Politics & Policy

Mass Murder without Guns

French police secure the scene where a heavy truck drove into a crowd at high speed in Nice, France, July 15, 2016. (Eric Gaillard/France)
We’re focusing on the wrong thing.

There is much focus this week on the role of guns in mass murders. But the history of such atrocities teaches us that other methods can be just as effective.

I am currently creating an encyclopedia of mass murder in America and have catalogued 504 incidents so far. Common methods used throughout our history include axes, hatchets, blunt objects, knives, hanging, drowning, poison gas, poison, fire, and aircraft (and not just on 9/11). Some of the rarer weapons demonstrate that where there is an evil will, there is a way. Scythes. Blowtorches.

Of course, the axes and hatchets were around because they were needed in an age when people cooked over wood stoves. I can imagine axe-control fanatics in 1890 arguing that “an axe in your home is more likely to be used against you than against an intruder.” And perhaps it would have been true: The “Church of the Sacrifice” slaughtered dozens of families with their own axes in the early 20th century.

Even today, there are a lot of non-firearm mass murders in America: In USA Today’s collection of mass murders for the period 2006 to 2017, nearly a quarter were done without guns. And most of them you have probably not heard about because they do not advance the Left’s cause of disarming the peasants.

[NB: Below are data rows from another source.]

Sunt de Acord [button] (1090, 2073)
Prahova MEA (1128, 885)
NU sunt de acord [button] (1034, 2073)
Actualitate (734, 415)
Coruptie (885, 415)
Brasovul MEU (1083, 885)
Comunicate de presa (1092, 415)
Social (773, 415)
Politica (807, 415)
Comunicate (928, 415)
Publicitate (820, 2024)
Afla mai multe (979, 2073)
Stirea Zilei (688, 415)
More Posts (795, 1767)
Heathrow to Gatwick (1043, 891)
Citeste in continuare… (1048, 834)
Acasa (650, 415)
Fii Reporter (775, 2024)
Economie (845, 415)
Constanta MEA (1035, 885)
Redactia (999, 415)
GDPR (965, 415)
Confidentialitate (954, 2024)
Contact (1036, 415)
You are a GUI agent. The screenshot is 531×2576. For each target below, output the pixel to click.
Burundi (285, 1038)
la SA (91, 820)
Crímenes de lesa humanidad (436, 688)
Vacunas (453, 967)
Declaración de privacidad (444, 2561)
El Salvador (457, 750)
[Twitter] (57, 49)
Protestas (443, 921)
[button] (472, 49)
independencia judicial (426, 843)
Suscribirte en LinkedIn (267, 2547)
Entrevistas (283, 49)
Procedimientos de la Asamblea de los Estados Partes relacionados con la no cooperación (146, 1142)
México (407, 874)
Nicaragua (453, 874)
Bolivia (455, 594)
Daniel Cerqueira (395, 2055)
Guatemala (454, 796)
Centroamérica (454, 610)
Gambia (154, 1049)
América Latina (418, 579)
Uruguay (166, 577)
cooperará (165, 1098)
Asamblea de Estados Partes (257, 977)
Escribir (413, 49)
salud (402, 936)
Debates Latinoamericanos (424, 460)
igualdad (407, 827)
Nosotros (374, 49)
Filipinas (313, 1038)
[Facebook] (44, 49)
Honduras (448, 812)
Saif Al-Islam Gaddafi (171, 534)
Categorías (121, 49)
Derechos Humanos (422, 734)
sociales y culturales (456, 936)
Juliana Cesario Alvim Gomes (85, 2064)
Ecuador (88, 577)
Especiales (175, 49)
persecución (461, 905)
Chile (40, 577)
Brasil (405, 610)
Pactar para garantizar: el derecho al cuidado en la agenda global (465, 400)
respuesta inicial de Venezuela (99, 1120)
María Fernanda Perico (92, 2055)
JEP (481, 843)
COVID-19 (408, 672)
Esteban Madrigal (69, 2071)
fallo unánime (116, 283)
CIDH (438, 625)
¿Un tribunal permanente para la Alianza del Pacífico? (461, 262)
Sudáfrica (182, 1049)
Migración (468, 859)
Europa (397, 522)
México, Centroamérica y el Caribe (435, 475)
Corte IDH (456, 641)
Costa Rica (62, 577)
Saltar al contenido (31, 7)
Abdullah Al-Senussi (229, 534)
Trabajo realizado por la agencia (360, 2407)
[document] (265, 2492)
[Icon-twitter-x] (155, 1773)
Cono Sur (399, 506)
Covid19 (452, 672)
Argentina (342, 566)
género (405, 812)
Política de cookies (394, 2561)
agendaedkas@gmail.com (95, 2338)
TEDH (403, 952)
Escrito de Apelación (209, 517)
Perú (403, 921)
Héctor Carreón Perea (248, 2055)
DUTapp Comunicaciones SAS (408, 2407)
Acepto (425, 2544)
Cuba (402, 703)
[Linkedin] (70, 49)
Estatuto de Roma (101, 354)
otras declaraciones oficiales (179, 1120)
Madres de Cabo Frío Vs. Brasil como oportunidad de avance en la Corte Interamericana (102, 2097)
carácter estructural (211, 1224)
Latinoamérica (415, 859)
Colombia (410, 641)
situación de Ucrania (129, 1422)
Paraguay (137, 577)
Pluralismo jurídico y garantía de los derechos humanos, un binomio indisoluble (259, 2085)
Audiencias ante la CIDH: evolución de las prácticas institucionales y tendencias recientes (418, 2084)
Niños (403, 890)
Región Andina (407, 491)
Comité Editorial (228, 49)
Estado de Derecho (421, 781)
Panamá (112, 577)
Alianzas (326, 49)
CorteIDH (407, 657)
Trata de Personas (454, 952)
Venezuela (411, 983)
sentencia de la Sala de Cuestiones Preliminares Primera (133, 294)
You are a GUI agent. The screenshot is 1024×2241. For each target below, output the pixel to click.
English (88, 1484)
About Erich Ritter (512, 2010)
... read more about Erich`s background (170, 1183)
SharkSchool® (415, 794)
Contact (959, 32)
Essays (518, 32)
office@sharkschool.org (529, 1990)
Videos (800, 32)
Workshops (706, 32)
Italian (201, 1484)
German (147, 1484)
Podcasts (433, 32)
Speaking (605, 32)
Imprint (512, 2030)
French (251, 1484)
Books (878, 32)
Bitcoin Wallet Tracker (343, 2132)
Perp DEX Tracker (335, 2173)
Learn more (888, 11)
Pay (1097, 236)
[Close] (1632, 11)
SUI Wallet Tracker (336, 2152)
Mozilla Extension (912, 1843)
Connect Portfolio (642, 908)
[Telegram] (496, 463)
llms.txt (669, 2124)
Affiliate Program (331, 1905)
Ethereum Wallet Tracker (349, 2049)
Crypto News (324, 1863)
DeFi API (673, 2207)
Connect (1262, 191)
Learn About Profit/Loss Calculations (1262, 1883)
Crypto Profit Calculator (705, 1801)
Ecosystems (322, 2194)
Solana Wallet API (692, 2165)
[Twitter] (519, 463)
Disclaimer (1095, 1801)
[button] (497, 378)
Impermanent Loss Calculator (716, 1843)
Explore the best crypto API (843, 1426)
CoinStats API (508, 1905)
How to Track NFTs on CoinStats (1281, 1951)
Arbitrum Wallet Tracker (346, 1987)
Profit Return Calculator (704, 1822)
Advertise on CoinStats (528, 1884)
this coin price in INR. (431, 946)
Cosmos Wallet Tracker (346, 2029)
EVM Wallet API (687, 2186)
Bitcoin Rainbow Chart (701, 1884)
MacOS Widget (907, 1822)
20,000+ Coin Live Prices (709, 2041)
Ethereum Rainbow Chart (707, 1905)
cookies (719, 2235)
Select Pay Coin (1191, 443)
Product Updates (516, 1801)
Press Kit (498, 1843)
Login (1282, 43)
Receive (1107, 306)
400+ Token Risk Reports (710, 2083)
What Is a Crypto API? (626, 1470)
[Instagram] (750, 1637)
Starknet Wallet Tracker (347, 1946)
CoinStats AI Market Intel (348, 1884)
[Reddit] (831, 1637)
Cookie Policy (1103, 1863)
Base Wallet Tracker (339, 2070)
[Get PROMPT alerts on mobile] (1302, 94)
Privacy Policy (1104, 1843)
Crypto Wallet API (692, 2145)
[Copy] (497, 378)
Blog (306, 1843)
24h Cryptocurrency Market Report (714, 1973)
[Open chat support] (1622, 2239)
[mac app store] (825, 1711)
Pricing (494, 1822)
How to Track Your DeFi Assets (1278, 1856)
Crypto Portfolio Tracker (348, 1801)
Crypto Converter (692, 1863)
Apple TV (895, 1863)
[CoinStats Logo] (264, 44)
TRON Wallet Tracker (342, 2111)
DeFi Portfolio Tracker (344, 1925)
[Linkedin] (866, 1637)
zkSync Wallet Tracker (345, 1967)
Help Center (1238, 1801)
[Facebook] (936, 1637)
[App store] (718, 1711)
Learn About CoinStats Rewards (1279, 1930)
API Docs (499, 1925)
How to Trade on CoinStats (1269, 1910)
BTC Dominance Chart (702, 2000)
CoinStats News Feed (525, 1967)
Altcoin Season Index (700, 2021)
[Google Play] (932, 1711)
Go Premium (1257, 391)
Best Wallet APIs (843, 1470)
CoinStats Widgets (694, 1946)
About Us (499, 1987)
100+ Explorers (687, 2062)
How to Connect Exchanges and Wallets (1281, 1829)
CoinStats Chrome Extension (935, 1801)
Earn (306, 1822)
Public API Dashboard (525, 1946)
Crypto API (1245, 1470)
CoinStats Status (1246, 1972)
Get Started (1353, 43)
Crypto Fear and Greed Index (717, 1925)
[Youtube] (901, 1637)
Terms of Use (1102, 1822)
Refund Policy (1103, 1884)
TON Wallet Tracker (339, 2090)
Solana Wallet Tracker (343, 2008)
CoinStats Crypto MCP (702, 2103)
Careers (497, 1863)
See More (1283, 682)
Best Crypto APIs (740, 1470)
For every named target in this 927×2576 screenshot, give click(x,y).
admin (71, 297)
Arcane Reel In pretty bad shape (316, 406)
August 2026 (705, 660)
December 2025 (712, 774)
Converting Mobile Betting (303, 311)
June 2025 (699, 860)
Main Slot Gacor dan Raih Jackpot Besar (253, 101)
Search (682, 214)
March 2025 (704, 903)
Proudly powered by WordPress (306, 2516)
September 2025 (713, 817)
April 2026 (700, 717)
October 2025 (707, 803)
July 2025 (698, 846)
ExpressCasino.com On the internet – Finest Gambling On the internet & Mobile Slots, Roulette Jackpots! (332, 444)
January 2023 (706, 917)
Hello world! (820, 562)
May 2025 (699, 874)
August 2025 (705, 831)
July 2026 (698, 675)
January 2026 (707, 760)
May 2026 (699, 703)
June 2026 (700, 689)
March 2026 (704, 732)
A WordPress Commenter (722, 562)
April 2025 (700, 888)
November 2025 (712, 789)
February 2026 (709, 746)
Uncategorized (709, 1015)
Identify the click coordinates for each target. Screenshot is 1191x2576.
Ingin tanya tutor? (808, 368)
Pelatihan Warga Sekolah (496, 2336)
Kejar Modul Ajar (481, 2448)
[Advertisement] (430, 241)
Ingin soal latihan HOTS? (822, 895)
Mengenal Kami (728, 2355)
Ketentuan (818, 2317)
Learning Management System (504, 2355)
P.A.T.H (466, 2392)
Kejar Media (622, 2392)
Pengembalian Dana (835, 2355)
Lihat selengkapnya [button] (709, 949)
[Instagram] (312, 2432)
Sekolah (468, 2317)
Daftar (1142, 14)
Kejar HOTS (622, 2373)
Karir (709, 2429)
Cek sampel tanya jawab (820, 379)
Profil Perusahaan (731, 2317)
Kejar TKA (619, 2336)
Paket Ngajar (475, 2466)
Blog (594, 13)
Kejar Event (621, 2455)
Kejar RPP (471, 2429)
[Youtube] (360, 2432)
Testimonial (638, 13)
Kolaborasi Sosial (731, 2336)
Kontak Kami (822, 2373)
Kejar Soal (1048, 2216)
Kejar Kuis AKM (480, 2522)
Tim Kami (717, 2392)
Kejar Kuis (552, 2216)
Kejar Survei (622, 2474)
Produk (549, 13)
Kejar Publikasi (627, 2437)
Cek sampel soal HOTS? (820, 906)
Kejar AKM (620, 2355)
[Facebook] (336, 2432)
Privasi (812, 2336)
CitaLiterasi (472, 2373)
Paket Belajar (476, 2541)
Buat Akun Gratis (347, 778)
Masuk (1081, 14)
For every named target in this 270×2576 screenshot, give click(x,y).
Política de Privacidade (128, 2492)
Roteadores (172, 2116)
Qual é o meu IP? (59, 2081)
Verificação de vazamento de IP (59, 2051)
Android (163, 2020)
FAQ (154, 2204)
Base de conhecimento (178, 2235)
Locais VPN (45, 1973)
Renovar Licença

There’s the 1973 mass murder at a gay bar in New Orleans that killed 32: An ejected customer went down the street and bought a can of cigarette-lighter fluid. And the 87 murdered in New York City in 1990: A guy upset with his ex-girlfriend bought $1 worth of gasoline. In 1986 in San Juan, Puerto Rico, union officers put pressure on an employer by using camp-stove gas to murder 97. On July 5 of this year, a guy in Port Angeles, Wash., burned his trailer, killing his wife and three children. Did you see that on CNN?

Nations with strict gun-control laws still have mass murders. One man stabbed to death five people with a kitchen knife at a Calgary party. After the 1996 Port Arthur mass murder, Australia banned most semiautomatic rifles, but they still have mass murders: eight siblings killed in a mass stabbing in Queensland; five bludgeoned to death in Sydney in 2009. Mass murders by arson are also a problem in such countries. Palace Backpackers Hostel in Childers, Queensland, was intentionally burned in 2000, killing 15. The 2011 Quakers Hill Nursing Home fire killed eleven, set by a nurse after police questioned him about drug abuse.

Japan has mass murders. In 1995, a sarin poison-gas attack killed 13 and injured many more. In 2016, a former employee of a nursing home stabbed to death 19 of the patients. Eight students were stabbed to death at an Osaka school in 2001. A combination vehicle/stabbing incident killed seven in Tokyo in 2008. A father burned his wife and five children to death in Tokyo in 2017. Last month, 35 died when a man set fire to an anime studio.

China, another society with very strict gun laws, also has mass murders. A 2014 terrorist knife attack in Kunming left 33 dead and 143 injured. A series of school attacks in the early 2010s killed at least 25 in total; while not all of these school attacks were mass murders (five or more killed in one attack), some meet the criteria: eight schoolchildren murdered with a knife in Nanping in March 2010; nine murdered in Hanzhong with a meat cleaver in May 2010.

Explosive mass murders have also been common: 22 with explosives in Manchester, England, in 2017. Two terrorists killed 33 people at an airport and subway station in Brussels with bombs.

There have also been motor-vehicle mass murders in Europe and Australia: 84 murdered with a truck in Nice, France; 12 in Berlin, Germany; five in Stockholm; 13 in Barcelona, Spain; eight by truck and knives in London. While these were terrorist mass murders, others have been mental-health-related, such as an attack in Melbourne, Australia, that killed six.

In the U.S., the core problem underlying most mass murders is people with severe mental illness, who in 1960 would have hospitalized before chalk marks had to be drawn around bodies. If we solve the mental-illness issue, the guns do not matter. And focusing on the guns directs the severely mentally ill to other weapons.

Clayton E. Cramer teaches history at the College of Western Idaho. His ninth book, Lock, Stock, and Barrel, was published in 2018.